Exercise requirements »
Return the whole listing, keeping every character the same.

Segment Open

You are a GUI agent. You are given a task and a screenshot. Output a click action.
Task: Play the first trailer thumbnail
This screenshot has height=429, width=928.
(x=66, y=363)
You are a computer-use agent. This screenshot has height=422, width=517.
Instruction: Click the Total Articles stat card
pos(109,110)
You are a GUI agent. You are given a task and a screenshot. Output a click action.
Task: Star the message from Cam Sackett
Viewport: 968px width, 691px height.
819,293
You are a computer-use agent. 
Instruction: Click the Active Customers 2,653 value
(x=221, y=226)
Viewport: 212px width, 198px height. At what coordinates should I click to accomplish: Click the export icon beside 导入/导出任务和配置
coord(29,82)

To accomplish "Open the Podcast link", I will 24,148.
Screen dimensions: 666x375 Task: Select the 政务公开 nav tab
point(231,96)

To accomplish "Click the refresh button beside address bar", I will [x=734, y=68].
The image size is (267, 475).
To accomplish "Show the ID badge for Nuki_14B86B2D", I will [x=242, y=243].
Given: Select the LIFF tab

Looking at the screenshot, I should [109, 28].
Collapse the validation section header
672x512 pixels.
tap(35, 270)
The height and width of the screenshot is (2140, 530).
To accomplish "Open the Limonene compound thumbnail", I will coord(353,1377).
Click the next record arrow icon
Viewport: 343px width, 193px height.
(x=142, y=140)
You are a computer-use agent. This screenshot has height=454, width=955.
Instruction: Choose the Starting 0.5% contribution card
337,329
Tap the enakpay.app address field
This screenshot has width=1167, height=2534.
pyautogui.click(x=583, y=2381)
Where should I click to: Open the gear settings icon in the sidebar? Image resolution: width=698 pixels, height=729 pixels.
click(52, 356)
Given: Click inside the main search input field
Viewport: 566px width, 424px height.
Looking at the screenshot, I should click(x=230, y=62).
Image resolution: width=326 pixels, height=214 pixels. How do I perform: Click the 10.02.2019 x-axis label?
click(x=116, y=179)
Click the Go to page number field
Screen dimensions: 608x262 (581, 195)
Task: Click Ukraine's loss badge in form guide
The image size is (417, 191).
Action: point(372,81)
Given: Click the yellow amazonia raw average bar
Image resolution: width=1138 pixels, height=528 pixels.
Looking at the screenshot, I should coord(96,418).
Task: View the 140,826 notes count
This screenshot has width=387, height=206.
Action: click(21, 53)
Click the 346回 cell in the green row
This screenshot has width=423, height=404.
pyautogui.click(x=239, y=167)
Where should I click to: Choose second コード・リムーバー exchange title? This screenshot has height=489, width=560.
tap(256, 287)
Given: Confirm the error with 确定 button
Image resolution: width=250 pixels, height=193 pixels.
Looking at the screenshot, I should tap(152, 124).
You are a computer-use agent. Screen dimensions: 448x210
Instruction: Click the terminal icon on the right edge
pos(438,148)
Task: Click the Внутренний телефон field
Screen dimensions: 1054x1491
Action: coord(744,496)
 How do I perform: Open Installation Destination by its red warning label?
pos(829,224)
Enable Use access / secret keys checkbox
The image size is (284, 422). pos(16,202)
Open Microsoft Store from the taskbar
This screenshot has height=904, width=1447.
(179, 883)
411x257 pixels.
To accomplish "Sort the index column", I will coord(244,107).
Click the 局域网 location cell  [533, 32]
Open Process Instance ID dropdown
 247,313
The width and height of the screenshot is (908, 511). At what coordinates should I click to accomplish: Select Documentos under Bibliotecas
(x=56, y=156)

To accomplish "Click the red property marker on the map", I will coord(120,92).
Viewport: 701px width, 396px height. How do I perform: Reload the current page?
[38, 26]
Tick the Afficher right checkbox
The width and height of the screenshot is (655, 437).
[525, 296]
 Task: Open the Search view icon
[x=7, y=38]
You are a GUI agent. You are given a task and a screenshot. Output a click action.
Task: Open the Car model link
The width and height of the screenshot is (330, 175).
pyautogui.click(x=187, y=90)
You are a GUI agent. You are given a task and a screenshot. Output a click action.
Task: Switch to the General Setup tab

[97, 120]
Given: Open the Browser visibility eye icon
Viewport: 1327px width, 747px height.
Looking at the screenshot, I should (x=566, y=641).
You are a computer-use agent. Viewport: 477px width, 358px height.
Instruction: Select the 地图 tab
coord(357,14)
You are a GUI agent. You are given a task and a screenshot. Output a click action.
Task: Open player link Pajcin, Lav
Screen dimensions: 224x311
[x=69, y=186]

Segment Closed

Response box »
You are a GUI agent. You are given a task and a screenshot. Output a click action.
Task: Play the first trailer thumbnail
This screenshot has height=429, width=928.
(x=66, y=363)
You are a computer-use agent. This screenshot has height=422, width=517.
Instruction: Click the Total Articles stat card
pos(109,110)
You are a GUI agent. You are given a task and a screenshot. Output a click action.
Task: Star the message from Cam Sackett
Viewport: 968px width, 691px height.
819,293
You are a computer-use agent. 
Instruction: Click the Active Customers 2,653 value
(x=221, y=226)
Viewport: 212px width, 198px height. At what coordinates should I click to accomplish: Click the export icon beside 导入/导出任务和配置
coord(29,82)

To accomplish "Open the Podcast link", I will 24,148.
Screen dimensions: 666x375 Task: Select the 政务公开 nav tab
point(231,96)

To accomplish "Click the refresh button beside address bar", I will [x=734, y=68].
The image size is (267, 475).
To accomplish "Show the ID badge for Nuki_14B86B2D", I will [x=242, y=243].
Given: Select the LIFF tab

Looking at the screenshot, I should [109, 28].
Collapse the validation section header
672x512 pixels.
tap(35, 270)
The height and width of the screenshot is (2140, 530).
To accomplish "Open the Limonene compound thumbnail", I will coord(353,1377).
Click the next record arrow icon
Viewport: 343px width, 193px height.
(x=142, y=140)
You are a computer-use agent. This screenshot has height=454, width=955.
Instruction: Choose the Starting 0.5% contribution card
337,329
Tap the enakpay.app address field
This screenshot has width=1167, height=2534.
pyautogui.click(x=583, y=2381)
Where should I click to: Open the gear settings icon in the sidebar? Image resolution: width=698 pixels, height=729 pixels.
click(52, 356)
Given: Click inside the main search input field
Viewport: 566px width, 424px height.
Looking at the screenshot, I should click(x=230, y=62).
Image resolution: width=326 pixels, height=214 pixels. How do I perform: Click the 10.02.2019 x-axis label?
click(x=116, y=179)
Click the Go to page number field
Screen dimensions: 608x262 (581, 195)
Task: Click Ukraine's loss badge in form guide
The image size is (417, 191).
Action: point(372,81)
Given: Click the yellow amazonia raw average bar
Image resolution: width=1138 pixels, height=528 pixels.
Looking at the screenshot, I should coord(96,418).
Task: View the 140,826 notes count
This screenshot has width=387, height=206.
Action: click(21, 53)
Click the 346回 cell in the green row
This screenshot has width=423, height=404.
pyautogui.click(x=239, y=167)
Where should I click to: Choose second コード・リムーバー exchange title? This screenshot has height=489, width=560.
tap(256, 287)
Given: Confirm the error with 确定 button
Image resolution: width=250 pixels, height=193 pixels.
Looking at the screenshot, I should tap(152, 124).
You are a computer-use agent. Screen dimensions: 448x210
Instruction: Click the terminal icon on the right edge
pos(438,148)
Task: Click the Внутренний телефон field
Screen dimensions: 1054x1491
Action: coord(744,496)
 How do I perform: Open Installation Destination by its red warning label?
pos(829,224)
Enable Use access / secret keys checkbox
The image size is (284, 422). pos(16,202)
Open Microsoft Store from the taskbar
This screenshot has height=904, width=1447.
(179, 883)
411x257 pixels.
To accomplish "Sort the index column", I will coord(244,107).
Click the 局域网 location cell  [533, 32]
Open Process Instance ID dropdown
 247,313
The width and height of the screenshot is (908, 511). At what coordinates should I click to accomplish: Select Documentos under Bibliotecas
(x=56, y=156)

To accomplish "Click the red property marker on the map", I will coord(120,92).
Viewport: 701px width, 396px height. How do I perform: Reload the current page?
[38, 26]
Tick the Afficher right checkbox
The width and height of the screenshot is (655, 437).
[525, 296]
 Task: Open the Search view icon
[x=7, y=38]
You are a GUI agent. You are given a task and a screenshot. Output a click action.
Task: Open the Car model link
The width and height of the screenshot is (330, 175).
pyautogui.click(x=187, y=90)
You are a GUI agent. You are given a task and a screenshot. Output a click action.
Task: Switch to the General Setup tab

[97, 120]
Given: Open the Browser visibility eye icon
Viewport: 1327px width, 747px height.
Looking at the screenshot, I should (x=566, y=641).
You are a computer-use agent. Viewport: 477px width, 358px height.
Instruction: Select the 地图 tab
coord(357,14)
You are a GUI agent. You are given a task and a screenshot. Output a click action.
Task: Open player link Pajcin, Lav
Screen dimensions: 224x311
[x=69, y=186]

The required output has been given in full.